STAFF at one of the Australian Defence Force's largest weapon storage facilities have for years allegedly been involved in stealing and rebirthing military issue firearms and selling them to outlaw motorcycle gangs.
The claims are made in secret police intelligence documents that have been leaked to The Australian.
Despite the seriousness of the allegations, no one has been identified or charged over the allegations.
The documents show that Defence officials knew almost a decade ago that the National Storage Distribution Centre, at Moorebank, in Sydney's southwest, had become a target for
numerous thefts of machine guns and automatic assault rifles.
The confidential report says that "staff in the armoury" at the Moorebank centre were involved in the theft and rebirthing of military firearms and some staff "were in collusion with outlaw motorcycle gangs".

- **Required work**
A: Reproduce verbatim the part of the article about stolen military firearms starting at "STAFF at one" and ending at "automatic assault rifles.".
B: Using the article about stolen military firearms, say whether each statement agrees with it, and back each yes or no with the deciding words quoted exactly: (i) The claims come from leaked police intelligence documents. (ii) Several staff members have been charged over the allegations. (iii) The Moorebank centre lies in Sydney's northwest.
C: Answer these questions from the article about stolen military firearms:
(i) To which publication were the documents leaked?
(ii) How long ago did Defence officials know the Moorebank centre had become a target for thefts?
(iii) According to the confidential report, who was in collusion with outlaw motorcycle gangs?

- **Provided data**

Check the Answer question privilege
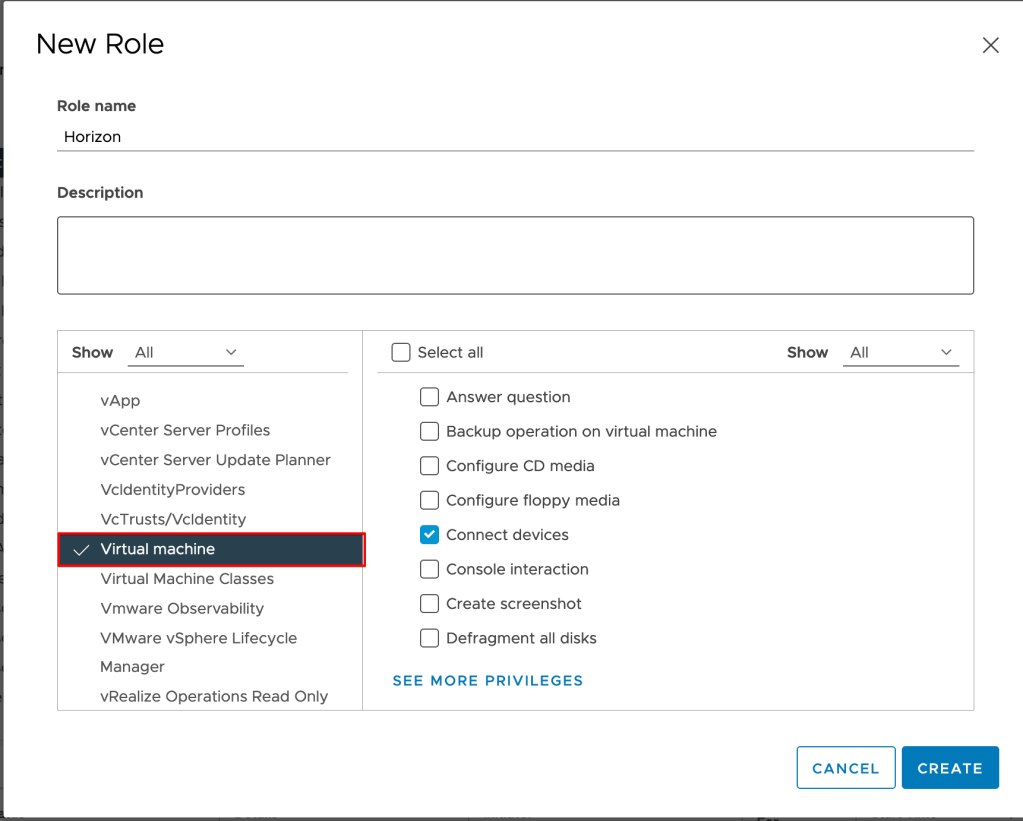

- **Solutions in order**
A:
STAFF at one of the Australian Defence Force's largest weapon storage facilities have for years allegedly been involved in stealing and rebirthing military issue firearms and selling them to outlaw motorcycle gangs.
The claims are made in secret police intelligence documents that have been leaked to The Australian.
Despite the seriousness of the allegations, no one has been identified or charged over the allegations.
The documents show that Defence officials knew almost a decade ago that the National Storage Distribution Centre, at Moorebank, in Sydney's southwest, had become a target for
numerous thefts of machine guns and automatic assault rifles.

B:
(i) Yes: "The claims are made in secret police intelligence documents that have been leaked to The Australian."
(ii) No: "no one has been identified or charged over the allegations."
(iii) No: "at Moorebank, in Sydney's southwest"

C:
(i) The Australian
(ii) Almost a decade ago
(iii) Some staff in the armoury at the Moorebank centre